■ **Provided data**
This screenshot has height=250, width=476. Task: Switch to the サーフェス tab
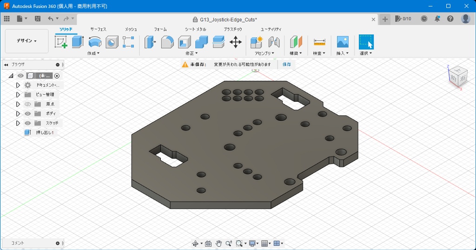[98, 29]
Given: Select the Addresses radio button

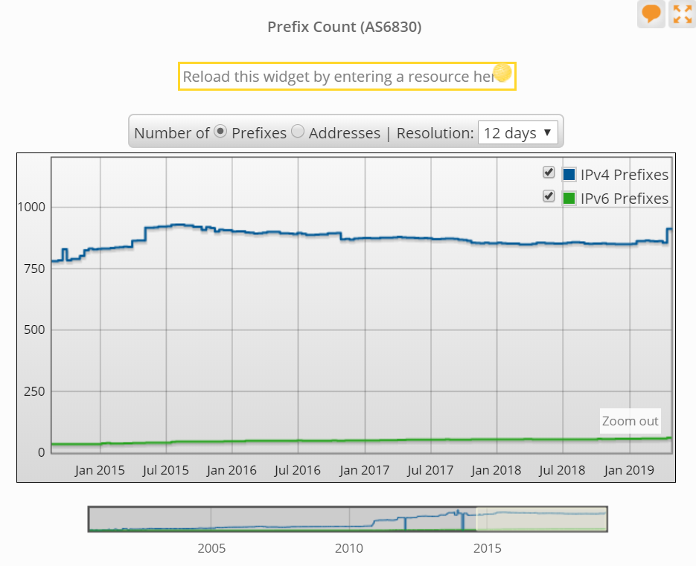Looking at the screenshot, I should (x=298, y=132).
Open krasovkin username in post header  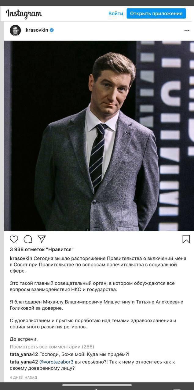pos(37,30)
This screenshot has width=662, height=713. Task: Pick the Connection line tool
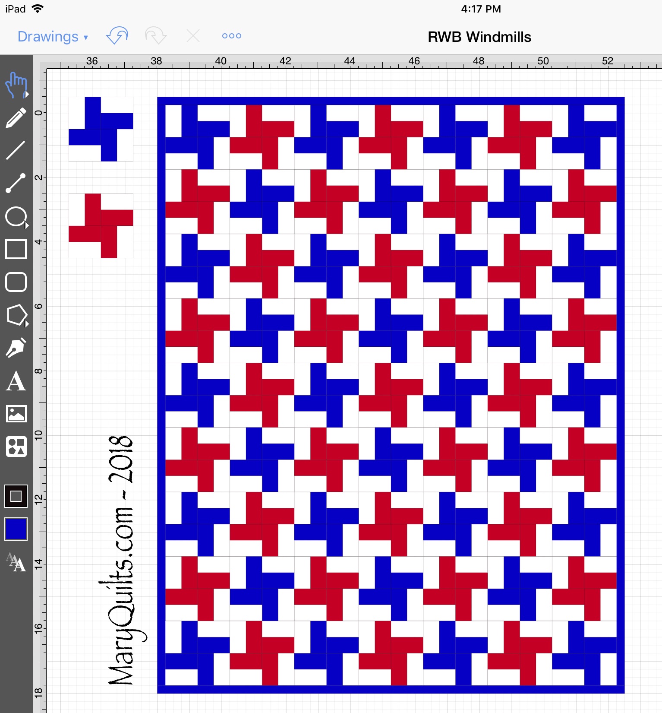click(16, 183)
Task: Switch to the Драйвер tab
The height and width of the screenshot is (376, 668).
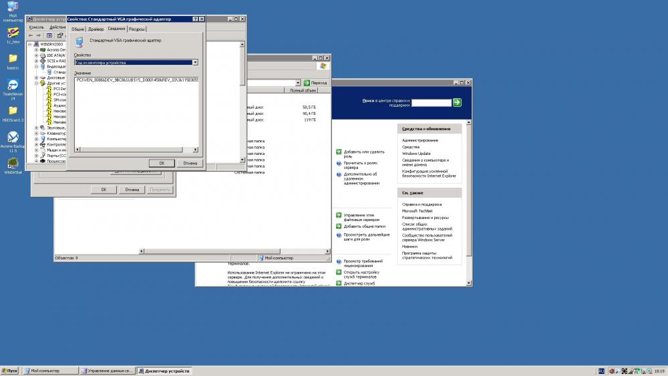Action: [96, 29]
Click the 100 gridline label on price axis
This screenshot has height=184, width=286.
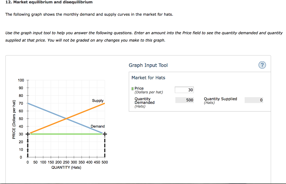(x=21, y=80)
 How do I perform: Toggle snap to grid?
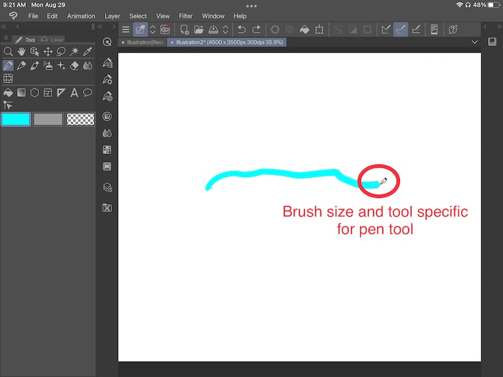click(415, 29)
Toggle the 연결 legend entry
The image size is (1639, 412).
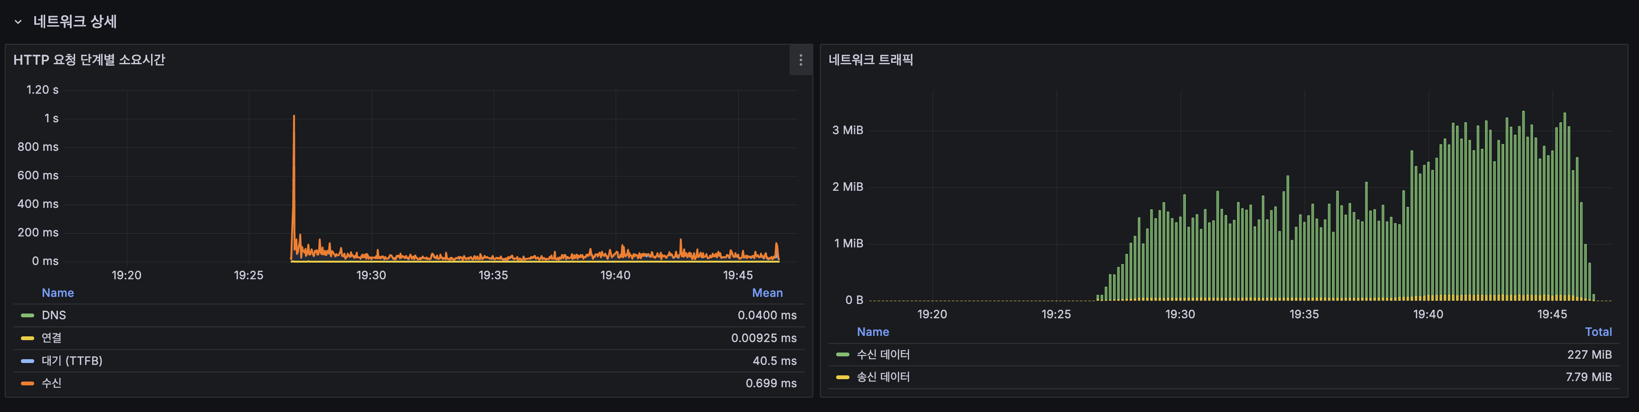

■ **Stated exercise**
Rewrite the material starting at the line with "Click the 100 gridline label on price axis" and ending at the end of the material, renaming "Toggle" to "Switch" and leaving everything else unchanged. Omit the pictures from your answer.

■ **Correct response**
Click the 100 gridline label on price axis
This screenshot has height=184, width=286.
(x=21, y=80)
 How do I perform: Switch snap to grid?
click(415, 29)
Switch the 연결 legend entry
The image size is (1639, 412).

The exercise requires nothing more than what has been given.